PROBLEM STATEMENT:
Your task is to retype every entry exactly while omitting the pictures.

--- DATA SECTION Enclosed Below ---

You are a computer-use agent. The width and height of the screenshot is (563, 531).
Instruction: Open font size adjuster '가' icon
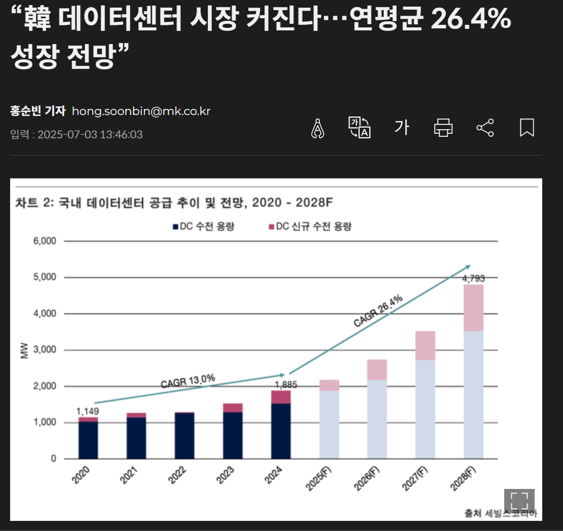click(401, 127)
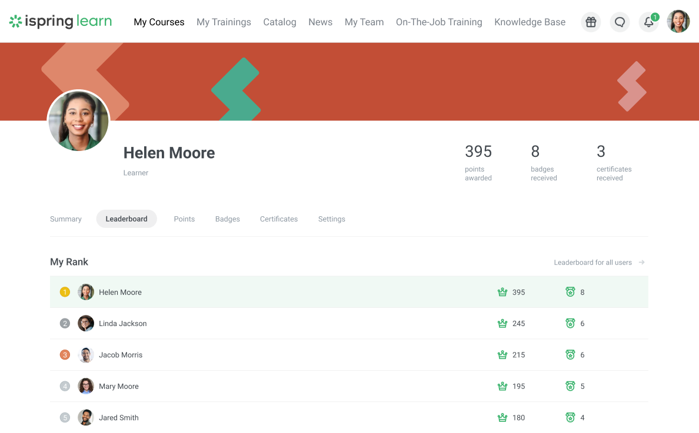Image resolution: width=699 pixels, height=433 pixels.
Task: Click the crown points icon beside 395
Action: click(x=502, y=292)

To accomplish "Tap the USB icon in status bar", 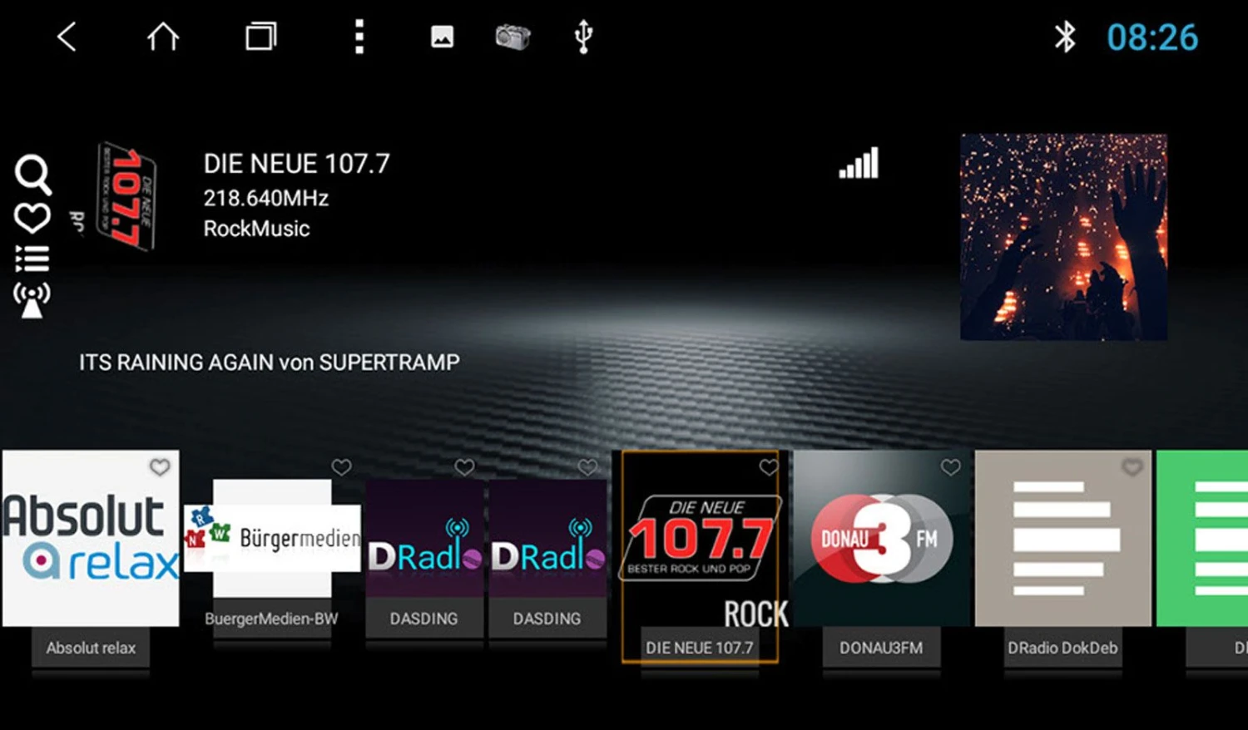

--- End of Enclosed DATA SECTION ---

WRITTEN ANSWER:
You are a computer-use agent. The width and height of the screenshot is (563, 531).
Instruction: Open font size adjuster '가' icon
click(401, 127)
Image resolution: width=699 pixels, height=433 pixels.
Task: Click the crown points icon beside 395
Action: click(x=502, y=292)

To accomplish "Tap the USB icon in status bar", 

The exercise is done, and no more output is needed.